What you should do —
Can you reproduce every one of the items below word for word, keeping each line as it appears?

Listed records —
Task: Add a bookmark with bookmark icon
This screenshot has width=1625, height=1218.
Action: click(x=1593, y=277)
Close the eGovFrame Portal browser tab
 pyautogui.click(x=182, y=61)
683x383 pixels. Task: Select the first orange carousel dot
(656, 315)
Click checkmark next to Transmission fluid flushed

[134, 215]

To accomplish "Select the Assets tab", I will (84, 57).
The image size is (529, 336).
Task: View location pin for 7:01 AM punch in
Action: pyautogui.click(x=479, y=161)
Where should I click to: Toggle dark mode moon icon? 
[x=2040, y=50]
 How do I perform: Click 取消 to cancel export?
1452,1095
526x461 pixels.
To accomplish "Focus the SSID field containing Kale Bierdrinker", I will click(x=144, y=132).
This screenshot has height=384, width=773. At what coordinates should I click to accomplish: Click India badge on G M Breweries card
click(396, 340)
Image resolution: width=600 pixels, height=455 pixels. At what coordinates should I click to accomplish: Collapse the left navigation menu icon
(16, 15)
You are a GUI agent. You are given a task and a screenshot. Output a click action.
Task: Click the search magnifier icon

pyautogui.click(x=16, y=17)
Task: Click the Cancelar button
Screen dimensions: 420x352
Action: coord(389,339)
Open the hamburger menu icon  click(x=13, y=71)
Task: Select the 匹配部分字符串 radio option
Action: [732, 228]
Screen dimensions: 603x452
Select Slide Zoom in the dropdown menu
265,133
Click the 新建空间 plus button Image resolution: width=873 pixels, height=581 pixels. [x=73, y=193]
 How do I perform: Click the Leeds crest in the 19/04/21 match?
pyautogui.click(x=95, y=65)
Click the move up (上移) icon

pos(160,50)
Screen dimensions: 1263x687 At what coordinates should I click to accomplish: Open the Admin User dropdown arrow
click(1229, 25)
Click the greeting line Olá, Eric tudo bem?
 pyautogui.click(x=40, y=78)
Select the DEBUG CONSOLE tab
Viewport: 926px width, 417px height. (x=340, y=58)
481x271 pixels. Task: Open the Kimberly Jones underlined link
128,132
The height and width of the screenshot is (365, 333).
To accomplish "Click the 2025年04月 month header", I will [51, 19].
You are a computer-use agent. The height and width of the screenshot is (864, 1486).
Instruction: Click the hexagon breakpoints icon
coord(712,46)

Full output —
Task: Add a bookmark with bookmark icon
This screenshot has width=1625, height=1218.
Action: click(x=1593, y=277)
Close the eGovFrame Portal browser tab
 pyautogui.click(x=182, y=61)
683x383 pixels. Task: Select the first orange carousel dot
(656, 315)
Click checkmark next to Transmission fluid flushed

[134, 215]

To accomplish "Select the Assets tab", I will (84, 57).
The image size is (529, 336).
Task: View location pin for 7:01 AM punch in
Action: pyautogui.click(x=479, y=161)
Where should I click to: Toggle dark mode moon icon? 
[x=2040, y=50]
 How do I perform: Click 取消 to cancel export?
1452,1095
526x461 pixels.
To accomplish "Focus the SSID field containing Kale Bierdrinker", I will click(x=144, y=132).
This screenshot has height=384, width=773. At what coordinates should I click to accomplish: Click India badge on G M Breweries card
click(396, 340)
Image resolution: width=600 pixels, height=455 pixels. At what coordinates should I click to accomplish: Collapse the left navigation menu icon
(16, 15)
You are a GUI agent. You are given a task and a screenshot. Output a click action.
Task: Click the search magnifier icon

pyautogui.click(x=16, y=17)
Task: Click the Cancelar button
Screen dimensions: 420x352
Action: coord(389,339)
Open the hamburger menu icon  click(x=13, y=71)
Task: Select the 匹配部分字符串 radio option
Action: [732, 228]
Screen dimensions: 603x452
Select Slide Zoom in the dropdown menu
265,133
Click the 新建空间 plus button Image resolution: width=873 pixels, height=581 pixels. [x=73, y=193]
 How do I perform: Click the Leeds crest in the 19/04/21 match?
pyautogui.click(x=95, y=65)
Click the move up (上移) icon

pos(160,50)
Screen dimensions: 1263x687 At what coordinates should I click to accomplish: Open the Admin User dropdown arrow
click(1229, 25)
Click the greeting line Olá, Eric tudo bem?
 pyautogui.click(x=40, y=78)
Select the DEBUG CONSOLE tab
Viewport: 926px width, 417px height. (x=340, y=58)
481x271 pixels. Task: Open the Kimberly Jones underlined link
128,132
The height and width of the screenshot is (365, 333).
To accomplish "Click the 2025年04月 month header", I will [51, 19].
You are a computer-use agent. The height and width of the screenshot is (864, 1486).
Instruction: Click the hexagon breakpoints icon
coord(712,46)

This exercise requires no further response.